By Alan Shipnuck
SAN DIEGO — Dustin Johnson has been so good for so long that when he suffers a few months of poor play it feels like a crisis. From 2015-20 alone he put together a Hall of Fame career, winning a Masters and U.S. Open (at Oakmont!) and 14 other tournaments (including five WGCs). But so far this year, the 37-year-old, has as many last-minute WDs as top-10s (two) and nary a victory. He’s missed the cut in the year’s first two majors. He claims to be battling a balky knee but lost a little credibility on that front when, in the wake of one of his withdrawals, social-media videos surfaced of him doing flips off the second deck of his mega-boat. As he heads into a U.S. Open on a brutish golf course tailor-made for his talents, it is fair to ask what the heck is going on with the World No. 1?

“It’s just like small little mistakes that you shouldn’t make,” Johnson says of his mini-swoon. In a vague allusion to his mysterious WDs, he adds, “So, yeah, sometimes it takes a little bit of time away and kind of clearing my head, and definitely it helps.”

Johnson was once golf’s most extravagant underachievers but forever altered the trajectory of his career with a monk-like dedication to exercise and clean-eating, to say nothing of dialling in his wedge game. (After further reviewing the social media posts of his fiancé Paulina Gretzky, perhaps monk-like is not the best description.) Johnson’s inner circle insists he is working as hard as ever but there are allusions to “distractions” which appears to be code word for the mega-wedding Gretzky is now pulling together after seven years of betrothal.

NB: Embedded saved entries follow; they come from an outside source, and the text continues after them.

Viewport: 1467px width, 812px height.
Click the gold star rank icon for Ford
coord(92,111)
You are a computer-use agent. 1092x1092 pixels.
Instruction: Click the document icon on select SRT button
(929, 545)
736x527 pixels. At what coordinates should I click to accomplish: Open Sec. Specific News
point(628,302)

Johnson and his team have also been saying yes to a few more business opportunities in the wake of last year’s victory at the Masters, when DJ smashed the tournament scoring record shared previously by Tiger Woods and Jordan Spieth. That five-stroke blowout was the sixth time since the start of 2017 that Johnson has won by at least that many strokes, cementing his standing as the game’s most dominant force.

Last week at the Palmetto Championship at Congaree, Johnson took the opening-round lead with a 65 that included some of the most overpowering driving of a career built on the long ball. All was right in the world, or so it seemed, until some head-scratching mistakes, including a 3-iron nearly slipping out of his hand on the 36th hole, which led to a momentum-shifting double bogey. Johnson looked a little lost over the weekend as he stumbled to a tie for 10th that included a triple bogey on Sunday. Afterwards, a flummoxed Johnson said, “I didn’t feel like I played that bad. It was just, if I could get a bad break, I did. It felt like all day, every shot that I had was in between clubs. It was just a weird round.” And yet it was his first top-10 on the PGA Tour since February.

Ezra Shaw
Dustin Johnson hits his tee shot on the fourth hole during a practice round prior to the start of the 2021 U.S. Open.

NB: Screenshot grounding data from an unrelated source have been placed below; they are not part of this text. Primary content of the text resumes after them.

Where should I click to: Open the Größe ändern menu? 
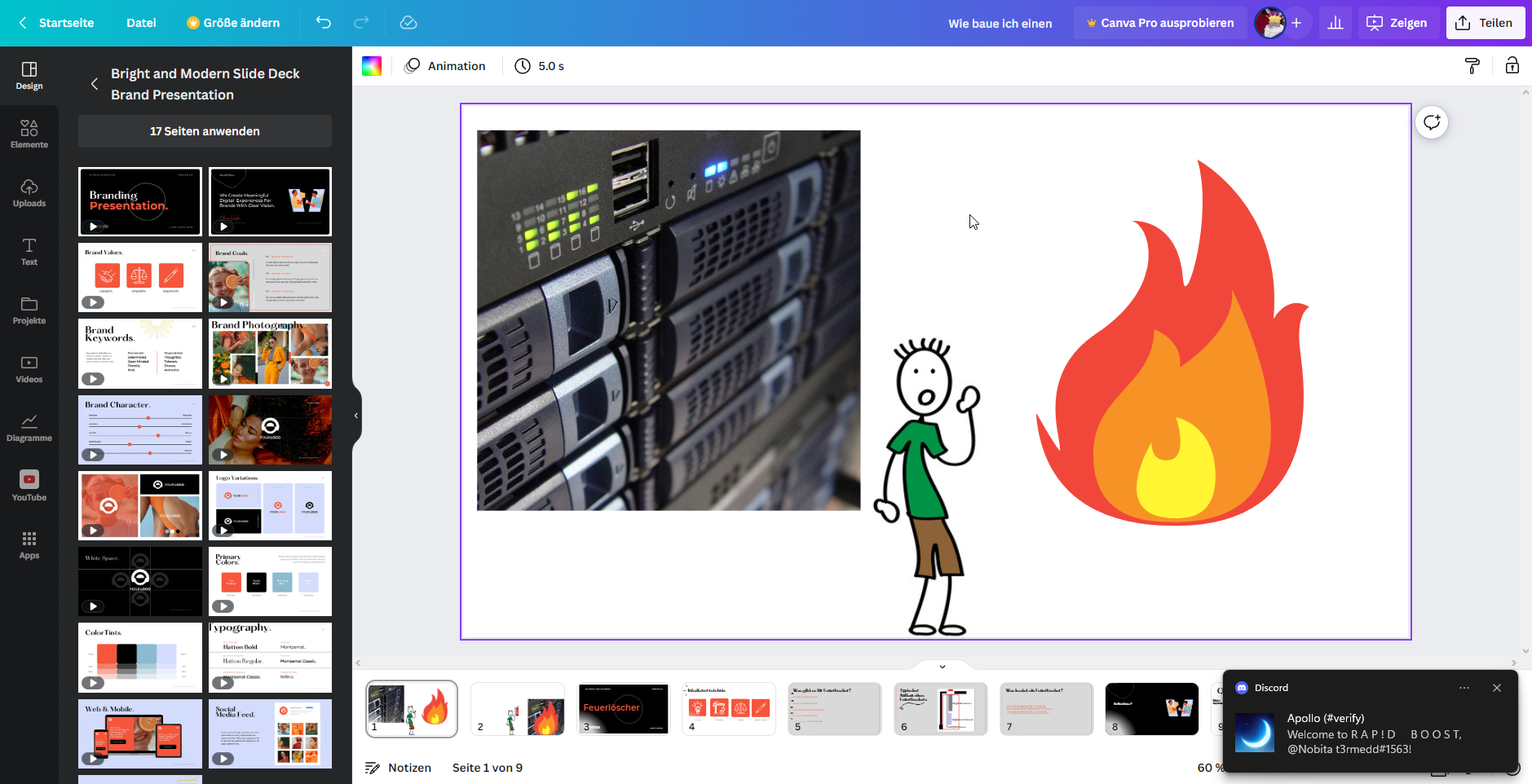tap(232, 23)
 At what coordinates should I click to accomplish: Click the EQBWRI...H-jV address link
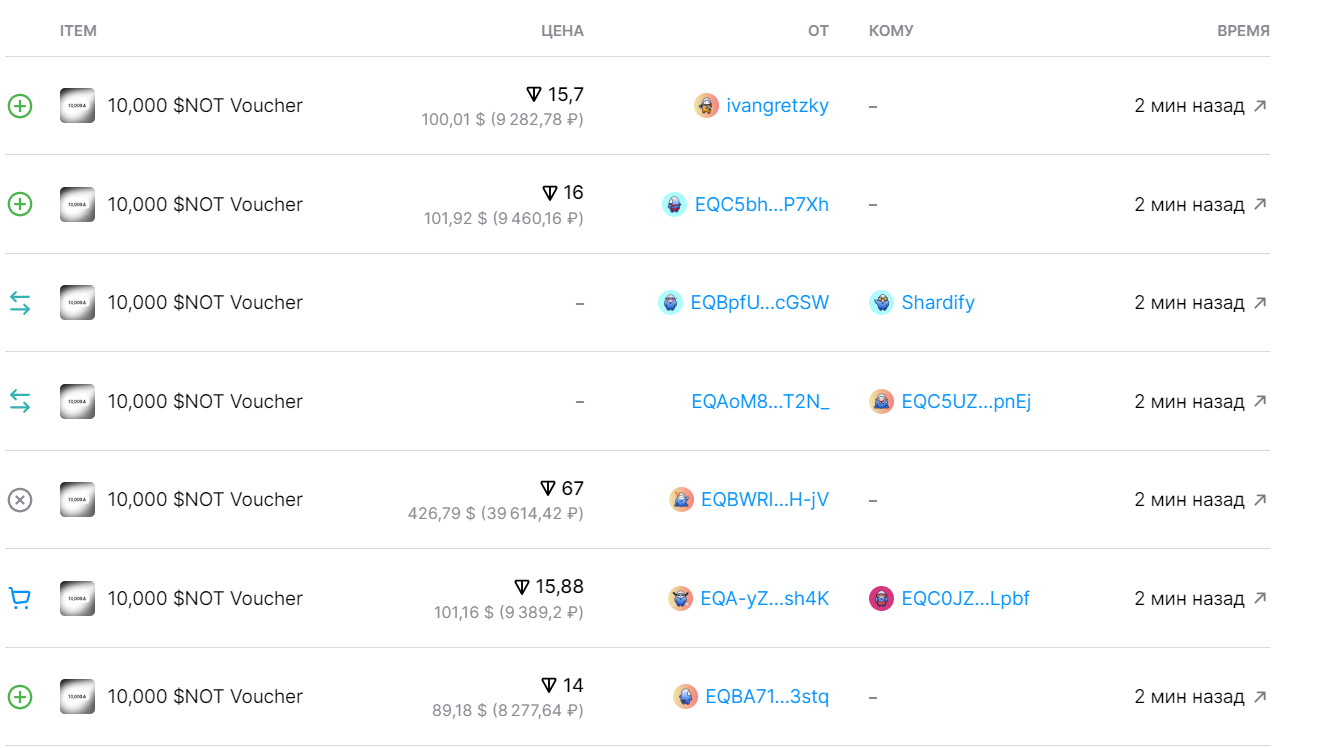pos(764,500)
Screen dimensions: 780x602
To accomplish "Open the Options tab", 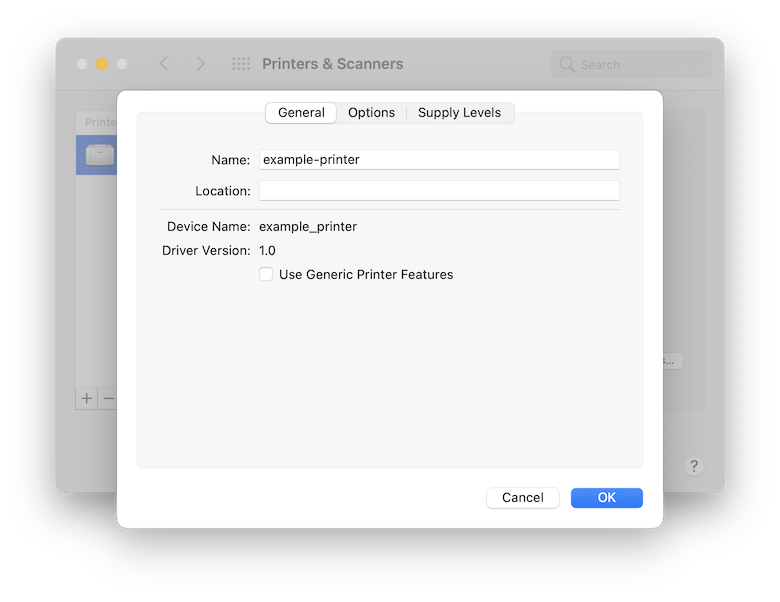I will tap(371, 113).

Wednesday at Torrey Pines was a reminder of who Johnson is, as he was presented with the Mark McCormack Award for having spent the most weeks in 2020 atop the World Ranking (19). Johnson has now been No. 1 for more than two years in total, the third-longest reign since the ranking debuted in 1986, behind only Woods and Greg Norman.

Form is temporary but class is permanent, and Johnson still carries himself with the quiet confidence of a man who knows his best golf is better than that of any other player on the planet. “If I can drive it well, I feel like I’m going to have a really good week,” he said on Wednesday. “Fairways are pretty narrow. The course is long, like I was saying, and if I can hit the driver good, yeah, I like my chances.”

Doesn’t sound like somebody who is all that worried about the state of his game. Maybe we shouldn’t be either.

Alan Shipnuck is a partner with the Fire Pit Collective.